Bears gleefully point to the market’s inability to break 2,120 resistance. But there comes a point when this stops being stalling and starts becoming basing. There is a reason double-tops are a common reversal pattern, but we rarely hear about triple- or quadruple-tops. These are not reliable technical signals because holding a level for three or four attempts means we are more likely to break through than turn lower. So while it is frustrating to see the market stall at 2,120 yet again, the longer we hold these levels, the more inevitable it is we will eventually smash through resistance.

The test comes Wednesday. If we bounce, cover shorts and go long. If the market cannot get out of its own way, then look out below because we have a date with 2,050 and the 200dma before finally breaking through overhead resistance.

Jani

 Posted by at 10:48 pm on May 5, 2015
Apr 302015
 
S&P500 daily at end of day

S&P500 daily at end of day

End of Day Update:

Stocks sliced through 2,100 support and didn’t stop until they fell well under the 50dma. The only positive is a late bounce kept us from closing at the lows. Volume was well above average and the highest in over a month.

Thursday’s move looks intriguingly similar to April 17th’s dip under the 50dma. That’s good news for bulls because we bounced back above the 50dma the next day. Will history repeat itself? We’ll know the answer by Friday’s close.

It’s funny how pundits and gurus claimed a strengthening dollar and falling oil prices were threatening S&P500 earnings. Today the dollar tanked and oil surged. Following their logic, stock prices should have jumped higher today. Shows what the “experts” know.

The problem with this market isn’t technical or fundamental, like always, it comes down to supply and demand. Or more specifically today, the lack of demand. Few are willing to buy stocks above 2,120 and we’ve stalled at that level three times in recent months. When no one is in the mood to buy, it doesn’t matter what the fundamentals and technicals are.

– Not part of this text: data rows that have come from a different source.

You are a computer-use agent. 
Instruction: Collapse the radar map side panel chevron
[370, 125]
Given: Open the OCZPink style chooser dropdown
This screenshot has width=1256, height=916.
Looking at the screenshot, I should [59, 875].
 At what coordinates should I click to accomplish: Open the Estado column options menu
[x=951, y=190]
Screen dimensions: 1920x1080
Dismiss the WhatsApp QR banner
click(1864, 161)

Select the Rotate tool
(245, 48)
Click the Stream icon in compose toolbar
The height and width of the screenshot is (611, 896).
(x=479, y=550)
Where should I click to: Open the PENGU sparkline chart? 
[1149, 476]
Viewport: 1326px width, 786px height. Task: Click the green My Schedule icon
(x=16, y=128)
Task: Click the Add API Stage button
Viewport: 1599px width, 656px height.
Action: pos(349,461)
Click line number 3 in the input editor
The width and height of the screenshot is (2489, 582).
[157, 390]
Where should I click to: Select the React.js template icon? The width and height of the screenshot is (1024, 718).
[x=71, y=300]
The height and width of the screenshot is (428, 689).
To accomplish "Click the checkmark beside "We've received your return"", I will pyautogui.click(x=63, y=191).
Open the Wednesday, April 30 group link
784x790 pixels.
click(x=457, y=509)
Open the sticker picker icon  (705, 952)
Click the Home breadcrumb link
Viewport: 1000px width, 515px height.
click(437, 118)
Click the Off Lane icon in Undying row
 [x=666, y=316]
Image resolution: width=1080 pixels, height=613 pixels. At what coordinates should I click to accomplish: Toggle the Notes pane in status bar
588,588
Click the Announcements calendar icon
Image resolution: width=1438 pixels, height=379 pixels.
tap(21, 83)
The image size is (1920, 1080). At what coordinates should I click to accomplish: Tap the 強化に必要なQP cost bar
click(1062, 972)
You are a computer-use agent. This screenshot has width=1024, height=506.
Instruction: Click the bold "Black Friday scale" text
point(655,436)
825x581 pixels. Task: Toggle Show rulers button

Where do we go from here? While a lack of demand keeps us from breaking 2,120 resistance, we’re seeing a similar but opposite dynamic happen every time the market dips. Confident owners are completely uninterested in selling regardless of headlines or price volatility. When no one sells, prices bounce on tight supply. That is what saved us April 20th and we’ll see if owners are just as stubbornly confident Friday.

As for how to trade this, we slipped back into the middle of the 2,050/2,120 trading range. That leaves us with a fairly balanced risk/reward. But we’re not looking to trade a coin-flip, we want the odds in our favor. That means waiting to see what happens next. Strength on Friday tells us stubborn owners are winning and their refusal to sell will keep a floor under this market. However, nothing shatters confidence like a plunging prices. Another ugly day could easily push us down to 2,050 support. My gut tells me it won’t be as easy this time and we will probably see another leg lower before the selling exhausts itself.